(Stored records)

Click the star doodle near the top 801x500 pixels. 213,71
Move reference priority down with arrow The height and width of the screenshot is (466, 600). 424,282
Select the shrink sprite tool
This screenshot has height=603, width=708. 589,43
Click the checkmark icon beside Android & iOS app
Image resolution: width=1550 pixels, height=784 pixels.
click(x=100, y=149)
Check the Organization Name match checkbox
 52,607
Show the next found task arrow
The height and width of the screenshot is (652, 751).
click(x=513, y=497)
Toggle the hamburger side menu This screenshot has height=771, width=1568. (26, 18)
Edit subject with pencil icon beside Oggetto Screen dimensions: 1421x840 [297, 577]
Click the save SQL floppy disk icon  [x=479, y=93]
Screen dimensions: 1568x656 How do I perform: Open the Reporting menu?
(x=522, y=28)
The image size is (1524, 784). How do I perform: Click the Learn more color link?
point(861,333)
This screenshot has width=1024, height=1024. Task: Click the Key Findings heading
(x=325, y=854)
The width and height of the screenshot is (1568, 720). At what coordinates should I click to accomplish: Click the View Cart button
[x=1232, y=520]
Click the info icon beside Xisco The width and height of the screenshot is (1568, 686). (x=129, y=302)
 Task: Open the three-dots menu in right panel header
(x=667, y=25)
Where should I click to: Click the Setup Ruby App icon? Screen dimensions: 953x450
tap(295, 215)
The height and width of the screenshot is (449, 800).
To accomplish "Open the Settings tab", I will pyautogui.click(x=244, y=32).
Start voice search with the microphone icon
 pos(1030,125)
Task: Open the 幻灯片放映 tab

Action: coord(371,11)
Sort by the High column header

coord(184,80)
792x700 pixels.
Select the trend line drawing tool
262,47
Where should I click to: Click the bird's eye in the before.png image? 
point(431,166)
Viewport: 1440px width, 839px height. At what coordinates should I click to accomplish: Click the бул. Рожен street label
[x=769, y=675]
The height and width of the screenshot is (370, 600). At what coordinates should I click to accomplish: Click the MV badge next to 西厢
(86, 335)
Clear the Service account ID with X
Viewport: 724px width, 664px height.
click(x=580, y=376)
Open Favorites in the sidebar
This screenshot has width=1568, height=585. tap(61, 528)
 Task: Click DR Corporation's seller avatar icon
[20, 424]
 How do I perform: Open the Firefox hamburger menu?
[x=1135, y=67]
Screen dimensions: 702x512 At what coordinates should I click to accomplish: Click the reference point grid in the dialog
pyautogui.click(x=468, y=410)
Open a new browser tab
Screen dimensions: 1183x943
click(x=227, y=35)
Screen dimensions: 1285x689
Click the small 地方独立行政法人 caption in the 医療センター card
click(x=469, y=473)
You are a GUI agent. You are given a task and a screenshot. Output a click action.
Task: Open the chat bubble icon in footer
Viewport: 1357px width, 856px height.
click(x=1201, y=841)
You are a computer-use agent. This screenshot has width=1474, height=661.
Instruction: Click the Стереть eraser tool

(Task directions)
Please repeat each line from the one with "792x700 pixels." through the last line of the data above, and add nothing.

(Solved exercise)
792x700 pixels.
Select the trend line drawing tool
262,47
Where should I click to: Click the bird's eye in the before.png image? 
point(431,166)
Viewport: 1440px width, 839px height. At what coordinates should I click to accomplish: Click the бул. Рожен street label
[x=769, y=675]
The height and width of the screenshot is (370, 600). At what coordinates should I click to accomplish: Click the MV badge next to 西厢
(86, 335)
Clear the Service account ID with X
Viewport: 724px width, 664px height.
click(x=580, y=376)
Open Favorites in the sidebar
This screenshot has width=1568, height=585. tap(61, 528)
 Task: Click DR Corporation's seller avatar icon
[20, 424]
 How do I perform: Open the Firefox hamburger menu?
[x=1135, y=67]
Screen dimensions: 702x512 At what coordinates should I click to accomplish: Click the reference point grid in the dialog
pyautogui.click(x=468, y=410)
Open a new browser tab
Screen dimensions: 1183x943
click(x=227, y=35)
Screen dimensions: 1285x689
Click the small 地方独立行政法人 caption in the 医療センター card
click(x=469, y=473)
You are a GUI agent. You are given a task and a screenshot. Output a click action.
Task: Open the chat bubble icon in footer
Viewport: 1357px width, 856px height.
click(x=1201, y=841)
You are a computer-use agent. This screenshot has width=1474, height=661.
Instruction: Click the Стереть eraser tool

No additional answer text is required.